The "Pictures" show was one small part of a long and illustrious career.

Portrait of Douglas Crimp, in a film still from Douglas (2015) by James Nares. Image courtesy the artist and Kasmin gallery.

Douglas Crimp, the art critic and curator who made his name with the landmark “Pictures” exhibition that defined a generation of artists, and who later went on to write fiercely polemical essays on the AIDS crisis and the history of museums, died on Friday at the age of 74.

His death was confirmed by the University of Rochester, where he had long been a professor of art history.

Crimp’s big break came in 1977, when he organized “Pictures” for the non-profit gallery Artists Space in New York. But few would have guessed at the time that the show would eventually be considered seminal. “None of the initial reviews of ‘Pictures’ suggest[ed] that the show was especially momentous,” Crimp once said.

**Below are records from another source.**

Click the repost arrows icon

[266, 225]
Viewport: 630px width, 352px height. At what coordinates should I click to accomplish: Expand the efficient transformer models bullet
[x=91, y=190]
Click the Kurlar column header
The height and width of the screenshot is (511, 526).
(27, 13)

The show was small and included only five artists: Troy Brauntuch, Jack Goldstein, Sherrie Levine, Robert Longo, and Philip Smith. But it grew to have an enormous influence on the development and reception of subsequent art. Crimp had shown striking intuition in observing that recognizable images, after a long period of seeming dormancy, were making a forceful return to contemporary art.

In years to come, the “Pictures Generation” came to encompass the work of the most famous artists of the day, including Cindy Sherman, Richard Prince, and Dara Birnbaum, among others.

Crimp later said that at the time he was writing the catalogue essay, he was “convinced that with sufficient insight a critic could—even should—determine what was historically significant at a given moment and explain why.”

In the years since, Crimp’s position and interests slowly began to shift, and his certainties were shaken by the swift rise of the AIDS epidemic in New York, where he had lived since 1967. As he watched young men and women of his generation die painful, gruesome deaths, he joined a wave of activists and writers who demanded that more resources be put into the crisis.

Crimp’s best essays and sharpest observations, published as a collection in 2002 with the title Melancholia and Moralism, were made in these darkest hours. “Anything said or done about AIDS that does not give precedence to the knowledge, needs, and the demands of people living with AIDS must be condemned,” he wrote in 1987.

Crimp’s research into the medical, governmental, and political power structures that governed the epidemic soon spun off into a new focus on the histories of art institutions, which led to one of his most influential books, On the Museum’s Ruins (1993). His essays, published alongside commissioned photos by Louise Lawler, forcefully denied the fiction that museums are neutral repositories for the world’s greatest treasures.

Crimp was born in 1944 in Coeur d’Alene, Idaho, where the Calvinist essayist Marilynne Robinson was among his childhood friends. He found the small town provincial and stifling, and escaped in 1962 to New Orleans, where he enrolled at Tulane University and took up studies in art history. From 1977 until 1990, he was an editor at October magazine, the publication founded in 1976 by Rosalind Krauss and Annette Michelson.

Despite his many achievements, Crimp admitted in his 2016 memoir, Before Pictures, that the Artists Space show would indeed be his longest-lasting legacy—a fact about which he felt uncertain.

“Coming to the understanding that my knowledge of art can never be anything but partial has been liberating,” he wrote. “It has allowed me to write about what attracts me, challenges me, or simply gives me pleasure without having to make a grand historical claim for it. No doubt that is why I respond to the reception of ‘Pictures’ with ambivalence. It historicizes me.”